::: SUPPLIED DATA :::
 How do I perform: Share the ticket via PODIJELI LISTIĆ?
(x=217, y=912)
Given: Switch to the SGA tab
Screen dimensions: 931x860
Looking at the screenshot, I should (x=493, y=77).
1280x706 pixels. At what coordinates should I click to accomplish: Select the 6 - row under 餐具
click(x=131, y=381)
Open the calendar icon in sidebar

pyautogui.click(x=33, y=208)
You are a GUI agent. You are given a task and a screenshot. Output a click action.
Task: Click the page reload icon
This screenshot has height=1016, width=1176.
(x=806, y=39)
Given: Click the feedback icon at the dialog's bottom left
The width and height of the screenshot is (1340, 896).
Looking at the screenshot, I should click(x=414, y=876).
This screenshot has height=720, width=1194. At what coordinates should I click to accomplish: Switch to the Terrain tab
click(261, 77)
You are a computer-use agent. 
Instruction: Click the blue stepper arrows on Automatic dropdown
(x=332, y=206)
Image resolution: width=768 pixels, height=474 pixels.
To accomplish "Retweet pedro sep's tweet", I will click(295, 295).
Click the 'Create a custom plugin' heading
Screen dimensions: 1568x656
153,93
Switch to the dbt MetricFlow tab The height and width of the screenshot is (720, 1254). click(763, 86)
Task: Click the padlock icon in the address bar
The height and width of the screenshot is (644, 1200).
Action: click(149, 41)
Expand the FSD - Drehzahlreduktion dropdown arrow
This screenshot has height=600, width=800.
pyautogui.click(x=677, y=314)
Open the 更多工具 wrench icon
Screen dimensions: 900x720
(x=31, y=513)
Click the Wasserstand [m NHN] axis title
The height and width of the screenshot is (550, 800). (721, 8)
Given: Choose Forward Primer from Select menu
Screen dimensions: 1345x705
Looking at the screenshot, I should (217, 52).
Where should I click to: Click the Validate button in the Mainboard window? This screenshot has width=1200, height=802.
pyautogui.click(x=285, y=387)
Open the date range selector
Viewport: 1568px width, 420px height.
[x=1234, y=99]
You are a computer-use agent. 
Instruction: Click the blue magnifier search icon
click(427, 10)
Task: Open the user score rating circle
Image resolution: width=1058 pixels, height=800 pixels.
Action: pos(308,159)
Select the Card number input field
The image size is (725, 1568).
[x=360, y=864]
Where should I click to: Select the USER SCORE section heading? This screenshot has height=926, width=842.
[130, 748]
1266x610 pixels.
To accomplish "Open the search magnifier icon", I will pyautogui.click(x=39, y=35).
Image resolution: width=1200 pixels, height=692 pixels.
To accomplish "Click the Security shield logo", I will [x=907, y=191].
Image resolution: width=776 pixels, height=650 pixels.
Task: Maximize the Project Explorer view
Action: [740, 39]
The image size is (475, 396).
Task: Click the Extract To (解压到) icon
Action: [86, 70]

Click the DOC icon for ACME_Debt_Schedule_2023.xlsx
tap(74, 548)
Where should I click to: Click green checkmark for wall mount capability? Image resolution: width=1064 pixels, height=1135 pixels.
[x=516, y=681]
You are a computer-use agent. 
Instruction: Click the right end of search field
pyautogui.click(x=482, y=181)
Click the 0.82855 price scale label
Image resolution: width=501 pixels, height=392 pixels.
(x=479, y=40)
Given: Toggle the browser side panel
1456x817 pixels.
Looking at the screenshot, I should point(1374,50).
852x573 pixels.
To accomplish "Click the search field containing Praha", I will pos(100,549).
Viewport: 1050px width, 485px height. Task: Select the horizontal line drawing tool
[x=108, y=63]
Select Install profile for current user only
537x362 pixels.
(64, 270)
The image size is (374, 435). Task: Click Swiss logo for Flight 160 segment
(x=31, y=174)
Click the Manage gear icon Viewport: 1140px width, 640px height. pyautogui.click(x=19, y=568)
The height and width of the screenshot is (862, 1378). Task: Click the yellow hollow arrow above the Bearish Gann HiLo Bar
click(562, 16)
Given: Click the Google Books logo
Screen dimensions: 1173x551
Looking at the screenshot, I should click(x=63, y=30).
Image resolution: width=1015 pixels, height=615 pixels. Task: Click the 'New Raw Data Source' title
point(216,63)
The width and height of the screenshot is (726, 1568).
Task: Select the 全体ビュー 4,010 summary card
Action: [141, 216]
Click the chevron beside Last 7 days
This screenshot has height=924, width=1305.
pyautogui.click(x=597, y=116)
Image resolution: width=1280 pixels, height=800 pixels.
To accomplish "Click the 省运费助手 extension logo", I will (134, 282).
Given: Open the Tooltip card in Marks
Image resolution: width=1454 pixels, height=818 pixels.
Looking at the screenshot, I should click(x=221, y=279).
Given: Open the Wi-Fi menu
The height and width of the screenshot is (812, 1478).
:::
| WORK INSTRUCTIONS |
Each line of the data above that contains the string "menu" should be counted; give only the total.

| THE COMPLETED TASK |
2